Лет местным музыкантам было от двенадцати до восемнадцати. Самоотверженные матери-домохозяйки вроде моей по очереди возили нас на соревнования оркестров, репетиции и выступления молодежных коллективов. Своим парнем я назначила пианиста по имени Форрест. Мне было четырнадцать, ему восемнадцать, и его блудный брат возглавлял Американскую нацистскую партию. Форрест мне никогда не надоедал, я курила траву в поле за фермой его семьи и восторженно слушала его сочинения. Когда он поступил в колледж при Школе искусств Северной Каролины, я прошла прослушивание в старшие классы туда же.

Родители хотели отправить меня в частную школу, надеялись, что я уеду в Эксетер в Нью-Гемпшире, где мой брат должен был провести четыре года среди детей сенаторов и членов Верховного суда. Оценки у меня были не очень, но Брюс учился достаточно хорошо, чтобы меня тоже взяли. В Эксетере я получила бы хорошее образование, училась бы у гобоиста из Бостонского оркестра и проложила бы себе путь в университет из Лиги плюща, получив стипендию для музыкантов.

Родители пытались помочь мне принять правильное решение. Эксетер казался прямым путем к успеху, но преподаватель гобоя из Школы искусств Северной Каролины, Джозеф Робинсон, прислал мне персональное письмо, полное лести. Возможно, он в самом деле что-то из себя представлял, потому что руководитель хора в «Трансильвании» уже советовал мне поискать его. Мама с папой очень старались не обидеть меня – на тот случай, если я вдруг окажусь очень талантливой.
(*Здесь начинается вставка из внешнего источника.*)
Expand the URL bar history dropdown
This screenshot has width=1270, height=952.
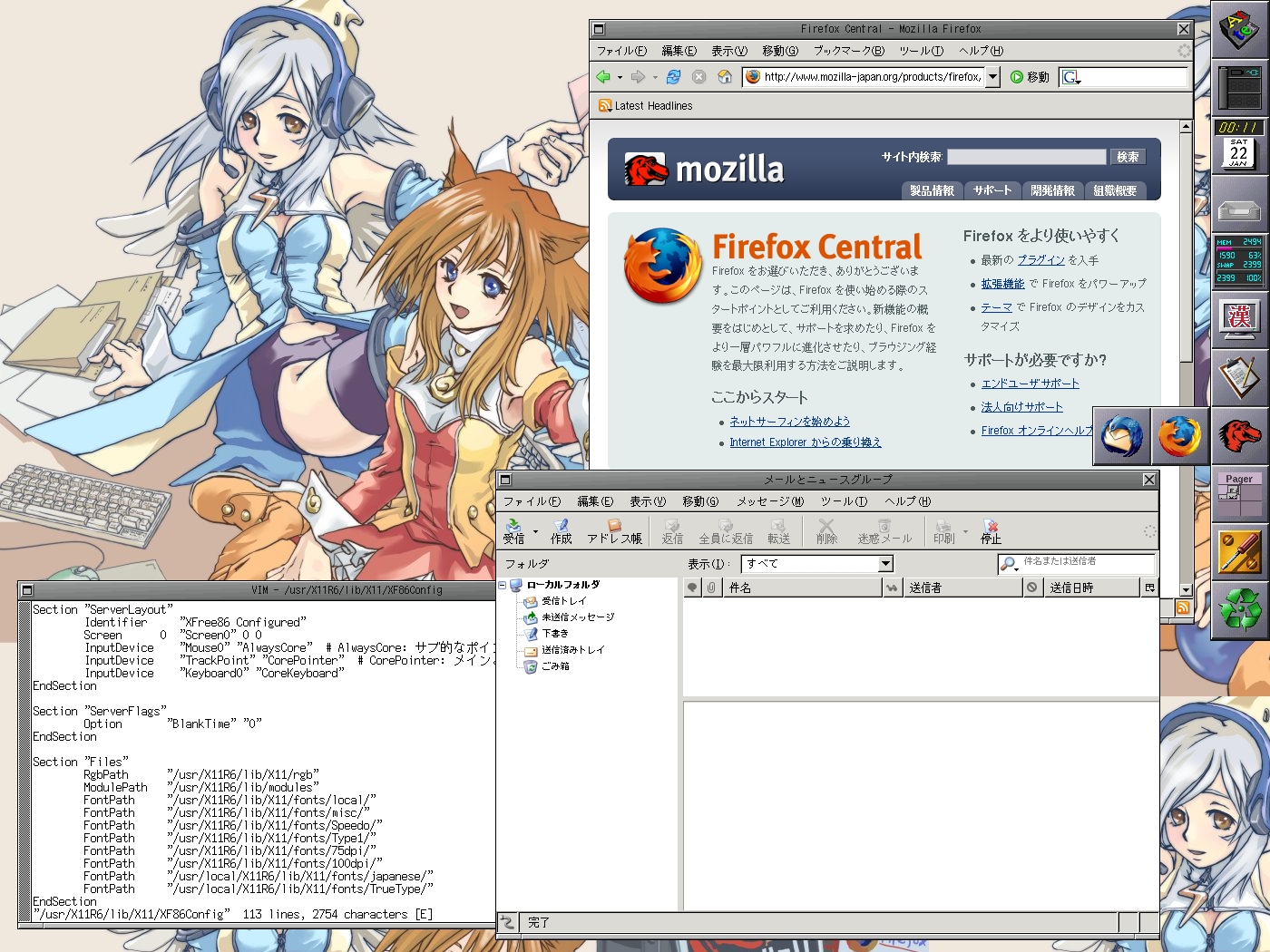click(x=992, y=77)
Времена изменились: в 1970-х на искусство выделялись огромные деньги, так что люди моего поколения всерьез рассматривали возможность сделать карьеру классического музыканта – в дни моих родителей это было совершенно невозможно.

Родители оставили решение за мной. Я очень боялась, а из-за плохих оценок не позволяла себе откровенно поговорить с ними. В четырнадцать лет я вообще не представляла себя профессионалом. В те времена женщины на юге не работали, за исключением школьных учительниц. Я была подростком и не заглядывала в будущее дальше чем на несколько месяцев.

Мои друзья-музыканты мучились такими же размышлениями. Учителя и родители не могли дать им совета. Наверное, взрослым было неудобно, что они не разбираются в классической музыке, и они боялись показаться безграмотными. Было ощущение, что нам всем достался божественный дар, который они не способны понять.